Delma Gordon, a retired social worker who wrote the words to the Paul Lawrence Dunbar High School song, died Tuesday of a pulmonary ailment at Northwest Hospital Center. She was 76 and lived on Ellamont Street.
As a member of Dunbar's first graduating class in 1940, she wrote words to the song that was sung by the students who received their diplomas at the school's original location in East Baltimore. The song is still sung at school functions.
In the days of racial segregation, Dunbar was the city's second all-black high school, attended by students who lived in East Baltimore.
"It was insane to have only one black high school in Baltimore City," Mrs. Gordon said in a 1990 Sun interview. "A lot of people couldn't afford the carfare and lunch money every day to send their kids to [Frederick] Douglass."
Born Delma Oteyl May in Baltimore, she was reared on Bond Street in East Baltimore. After her graduation from Dunbar, she attended then-Coppin State Teachers College for a year and then Virginia Union University, graduating in 1944 with a bachelor of arts degree. She returned to Dunbar as a student teacher for a year.

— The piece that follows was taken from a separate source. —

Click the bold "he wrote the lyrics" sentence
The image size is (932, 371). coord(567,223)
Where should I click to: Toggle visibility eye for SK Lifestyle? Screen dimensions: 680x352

Mrs. Gordon was one of many black professionals who were forced to pursue a master's degree out of state because of Maryland's segregation laws. She commuted to the University of Pennsylvania in Philadelphia and received a master's degree in social work in 1948.
She joined the city's old Department of Public Welfare, then located on St. Paul Place, in 1945. She remained with the agency until 1956, then spent the next 28 years as a school social worker for the city Department of Education. She retired in 1984.
Last month, Mrs. Gordon was awarded the Dunbar Alumni Association's service plaque for writing the words to the school song.
On Aug. 6, 1949, she married Frank Stanley "Pick" Gordon, a city police officer who became a Carver Vocational High School teacher and coach. He died in 1982.
Funeral services were held yesterday at First Baptist Church, Caroline and McElderry streets, which she joined in 1931 and where she taught Sunday school and sang in the choir. In 1964, she initiated a Head Start program for neighborhood children at the church.
She is survived by a son, Steven Connally Gordon of Jonesboro, Ga.; a brother, Semuel W. May Jr. of Baltimore; two sisters, Cliffereda Connally May Tull of Mantua, N.J., and Martina May Hubbard of Tampa, Fla.; an aunt, Hattie M. Myers of Baltimore; and five grandchildren.